Disproportionate notice

It's important to note that, if notice is required such as in a wrongful dismissal situation, damages may be disproportionate to the employee’s service time. It’s common that in cases of very short employment terms with no just cause, courts are more favourable to employees. And probationary employees are always short-term employees, so ensuring a good-faith evaluation is key. For example, in one case, the PEI Court of Appeal awarded a wrongfully dismissed probationary employee three months’ notice for two months of service. In a recent Ontario decision, a court awarded a probationary worker one month’s pay for eight days’ service.

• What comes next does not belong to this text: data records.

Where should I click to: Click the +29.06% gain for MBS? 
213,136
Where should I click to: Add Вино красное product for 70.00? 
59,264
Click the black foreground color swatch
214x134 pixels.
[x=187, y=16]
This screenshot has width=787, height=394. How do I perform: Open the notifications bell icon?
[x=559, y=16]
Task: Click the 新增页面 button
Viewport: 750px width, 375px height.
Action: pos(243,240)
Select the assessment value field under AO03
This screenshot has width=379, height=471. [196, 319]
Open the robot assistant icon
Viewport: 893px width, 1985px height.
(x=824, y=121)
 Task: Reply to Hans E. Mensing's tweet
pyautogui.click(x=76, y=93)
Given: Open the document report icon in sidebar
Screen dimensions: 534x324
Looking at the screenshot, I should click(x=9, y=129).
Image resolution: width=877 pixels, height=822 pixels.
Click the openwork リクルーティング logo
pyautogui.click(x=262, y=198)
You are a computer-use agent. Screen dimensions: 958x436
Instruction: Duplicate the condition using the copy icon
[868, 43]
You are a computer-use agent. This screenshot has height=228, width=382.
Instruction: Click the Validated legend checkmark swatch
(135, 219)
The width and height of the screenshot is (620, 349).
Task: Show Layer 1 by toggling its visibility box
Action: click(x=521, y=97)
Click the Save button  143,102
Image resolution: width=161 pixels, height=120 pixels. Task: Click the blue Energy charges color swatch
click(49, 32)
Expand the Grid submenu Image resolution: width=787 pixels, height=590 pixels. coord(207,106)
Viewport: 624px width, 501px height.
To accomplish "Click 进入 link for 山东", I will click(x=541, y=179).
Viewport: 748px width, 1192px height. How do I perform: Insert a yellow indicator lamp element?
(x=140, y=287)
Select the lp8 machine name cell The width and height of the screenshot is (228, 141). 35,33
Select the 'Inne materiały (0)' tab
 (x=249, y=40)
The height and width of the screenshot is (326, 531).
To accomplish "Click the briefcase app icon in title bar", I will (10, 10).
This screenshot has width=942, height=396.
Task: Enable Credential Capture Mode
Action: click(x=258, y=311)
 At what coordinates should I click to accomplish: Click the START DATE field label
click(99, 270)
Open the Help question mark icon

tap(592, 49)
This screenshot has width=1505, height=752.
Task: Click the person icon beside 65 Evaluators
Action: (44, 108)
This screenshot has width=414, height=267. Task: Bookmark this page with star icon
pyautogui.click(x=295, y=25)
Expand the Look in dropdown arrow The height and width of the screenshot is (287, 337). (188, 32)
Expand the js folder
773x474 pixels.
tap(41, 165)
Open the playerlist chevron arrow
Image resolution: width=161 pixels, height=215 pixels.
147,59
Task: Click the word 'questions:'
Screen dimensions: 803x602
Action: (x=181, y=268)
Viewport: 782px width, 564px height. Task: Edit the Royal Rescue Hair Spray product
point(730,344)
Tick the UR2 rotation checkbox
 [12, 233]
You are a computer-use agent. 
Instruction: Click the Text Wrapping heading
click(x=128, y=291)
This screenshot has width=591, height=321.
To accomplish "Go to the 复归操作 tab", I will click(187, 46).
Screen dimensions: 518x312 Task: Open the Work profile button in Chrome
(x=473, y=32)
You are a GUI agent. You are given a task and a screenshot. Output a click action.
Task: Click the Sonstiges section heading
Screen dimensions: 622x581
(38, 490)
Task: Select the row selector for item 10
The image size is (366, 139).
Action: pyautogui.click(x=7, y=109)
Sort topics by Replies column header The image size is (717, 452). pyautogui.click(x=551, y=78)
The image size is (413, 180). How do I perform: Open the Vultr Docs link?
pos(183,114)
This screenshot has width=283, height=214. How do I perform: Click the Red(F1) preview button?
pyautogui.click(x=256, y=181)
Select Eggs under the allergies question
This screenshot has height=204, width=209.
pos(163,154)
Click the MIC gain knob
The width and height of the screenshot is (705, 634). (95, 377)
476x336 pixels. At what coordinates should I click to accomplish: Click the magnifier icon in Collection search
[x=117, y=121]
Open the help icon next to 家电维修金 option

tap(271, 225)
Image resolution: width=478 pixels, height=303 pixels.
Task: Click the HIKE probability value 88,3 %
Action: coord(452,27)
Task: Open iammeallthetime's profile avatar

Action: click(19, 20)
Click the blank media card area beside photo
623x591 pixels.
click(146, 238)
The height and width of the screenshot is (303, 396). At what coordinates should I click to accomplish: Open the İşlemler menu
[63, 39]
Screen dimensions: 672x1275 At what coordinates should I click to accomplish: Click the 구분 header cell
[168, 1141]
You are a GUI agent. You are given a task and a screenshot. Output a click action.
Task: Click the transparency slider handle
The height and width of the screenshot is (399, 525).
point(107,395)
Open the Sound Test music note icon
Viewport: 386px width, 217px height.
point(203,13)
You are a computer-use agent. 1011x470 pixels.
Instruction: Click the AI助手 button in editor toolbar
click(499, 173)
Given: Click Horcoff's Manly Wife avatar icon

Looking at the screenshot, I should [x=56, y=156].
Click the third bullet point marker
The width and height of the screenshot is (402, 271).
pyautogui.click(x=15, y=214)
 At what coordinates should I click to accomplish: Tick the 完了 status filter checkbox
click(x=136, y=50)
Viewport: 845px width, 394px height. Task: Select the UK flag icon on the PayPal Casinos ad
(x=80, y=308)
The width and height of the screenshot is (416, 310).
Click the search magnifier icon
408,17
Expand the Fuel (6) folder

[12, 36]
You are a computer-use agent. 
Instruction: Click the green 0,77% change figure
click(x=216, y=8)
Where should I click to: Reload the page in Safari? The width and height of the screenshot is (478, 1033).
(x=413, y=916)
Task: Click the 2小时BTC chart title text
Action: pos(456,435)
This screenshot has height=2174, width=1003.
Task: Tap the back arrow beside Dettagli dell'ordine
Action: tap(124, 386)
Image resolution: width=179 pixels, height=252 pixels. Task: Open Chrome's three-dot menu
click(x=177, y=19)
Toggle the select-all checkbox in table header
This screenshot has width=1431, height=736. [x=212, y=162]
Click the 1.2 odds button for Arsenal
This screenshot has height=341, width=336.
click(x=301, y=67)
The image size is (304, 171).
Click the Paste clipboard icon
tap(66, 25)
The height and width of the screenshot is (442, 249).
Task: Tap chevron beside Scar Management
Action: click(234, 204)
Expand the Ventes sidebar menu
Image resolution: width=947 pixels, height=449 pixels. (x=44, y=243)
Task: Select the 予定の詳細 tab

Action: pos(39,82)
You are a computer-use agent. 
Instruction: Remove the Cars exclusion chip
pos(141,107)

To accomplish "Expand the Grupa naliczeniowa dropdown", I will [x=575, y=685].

In a unionized environment, workers who are wrongfully dismissed can often be reinstated rather than given pay in lieu of notice. This can apply to probationary workers too, as evidenced by one arbitration decision that reinstated a worker who was fired after completing 22 days of his 30-day probation. The arbitrator found that the worker was not told of issues with her performance or given an opportunity to “correct any misunderstandings.” He was reinstated for the remainder of his probationary period.

Probationary periods can be useful for evaluating new employees before committing to them as permanent members of a workforce, but they don’t necessarily give employers the unfettered right to terminate those employees. As with regular employment, good faith and an awareness of the legal liabilities are key to avoiding trouble. If things go awry, then it’s the employer who may have to pay some dues.